◆ Assigned task:
Give back the records below exactly, omitting the pictures.

[Opening Input for this task section]

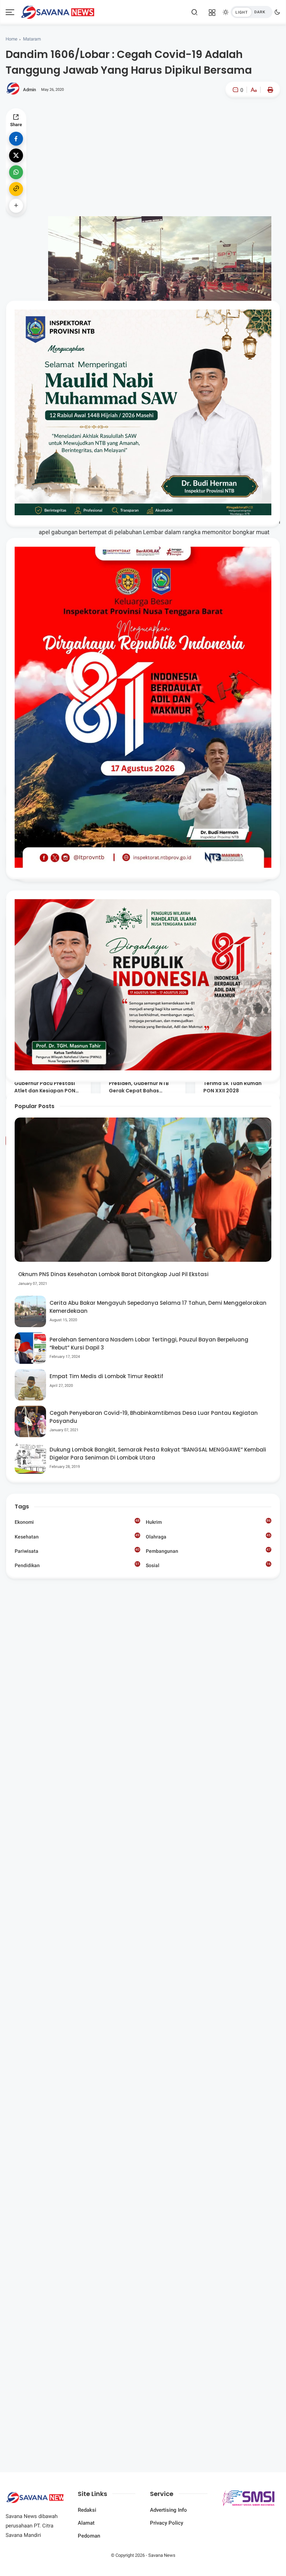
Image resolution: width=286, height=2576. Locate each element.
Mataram (32, 39)
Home (11, 39)
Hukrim (208, 1522)
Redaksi (87, 2510)
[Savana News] (57, 11)
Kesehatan (77, 1536)
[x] (16, 155)
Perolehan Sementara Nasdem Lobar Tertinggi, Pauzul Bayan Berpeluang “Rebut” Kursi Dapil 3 (149, 1343)
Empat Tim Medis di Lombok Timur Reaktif (106, 1376)
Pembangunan (208, 1551)
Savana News (161, 2555)
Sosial (208, 1566)
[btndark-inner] (251, 12)
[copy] (16, 189)
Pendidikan (77, 1565)
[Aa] (253, 90)
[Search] (195, 12)
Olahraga (208, 1536)
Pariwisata (77, 1551)
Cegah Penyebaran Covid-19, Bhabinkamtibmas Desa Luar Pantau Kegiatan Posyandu (154, 1417)
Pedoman (89, 2536)
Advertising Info (168, 2510)
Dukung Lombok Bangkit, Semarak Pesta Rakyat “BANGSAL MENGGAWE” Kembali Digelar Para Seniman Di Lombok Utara (158, 1453)
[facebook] (16, 139)
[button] (232, 119)
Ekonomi (77, 1522)
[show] (16, 206)
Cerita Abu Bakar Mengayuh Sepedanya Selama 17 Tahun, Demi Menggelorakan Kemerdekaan (158, 1307)
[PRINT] (268, 90)
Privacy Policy (166, 2523)
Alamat (86, 2523)
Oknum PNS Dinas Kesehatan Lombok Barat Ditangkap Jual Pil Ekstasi (113, 1274)
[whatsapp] (16, 172)
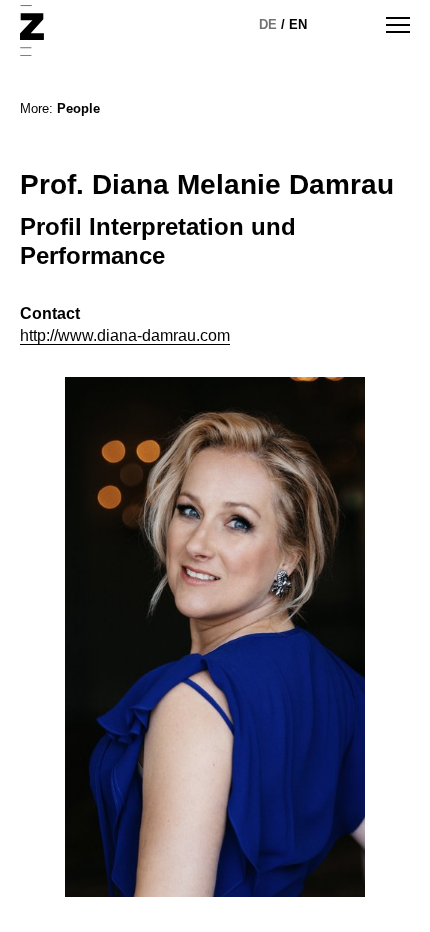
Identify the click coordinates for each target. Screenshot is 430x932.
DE (268, 24)
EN (298, 24)
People (78, 108)
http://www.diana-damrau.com (125, 335)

[Closing Input for this task section]

◆ Expected answer:
Image resolution: width=286, height=2576. Locate each element.
Mataram (32, 39)
Home (11, 39)
Hukrim (208, 1522)
Redaksi (87, 2510)
[Savana News] (57, 11)
Kesehatan (77, 1536)
[x] (16, 155)
Perolehan Sementara Nasdem Lobar Tertinggi, Pauzul Bayan Berpeluang “Rebut” Kursi Dapil 3 (149, 1343)
Empat Tim Medis di Lombok Timur Reaktif (106, 1376)
Pembangunan (208, 1551)
Savana News (161, 2555)
Sosial (208, 1566)
[btndark-inner] (251, 12)
[copy] (16, 189)
Pendidikan (77, 1565)
[Aa] (253, 90)
[Search] (195, 12)
Olahraga (208, 1536)
Pariwisata (77, 1551)
Cegah Penyebaran Covid-19, Bhabinkamtibmas Desa Luar Pantau Kegiatan Posyandu (154, 1417)
Pedoman (89, 2536)
Advertising Info (168, 2510)
Dukung Lombok Bangkit, Semarak Pesta Rakyat “BANGSAL MENGGAWE” Kembali Digelar Para Seniman Di Lombok Utara (158, 1453)
[facebook] (16, 139)
[button] (232, 119)
Ekonomi (77, 1522)
[show] (16, 206)
Cerita Abu Bakar Mengayuh Sepedanya Selama 17 Tahun, Demi Menggelorakan Kemerdekaan (158, 1307)
[PRINT] (268, 90)
Privacy Policy (166, 2523)
Alamat (86, 2523)
Oknum PNS Dinas Kesehatan Lombok Barat Ditangkap Jual Pil Ekstasi (113, 1274)
[whatsapp] (16, 172)
Identify the click coordinates for each target. Screenshot is 430x932.
DE (268, 24)
EN (298, 24)
People (78, 108)
http://www.diana-damrau.com (125, 335)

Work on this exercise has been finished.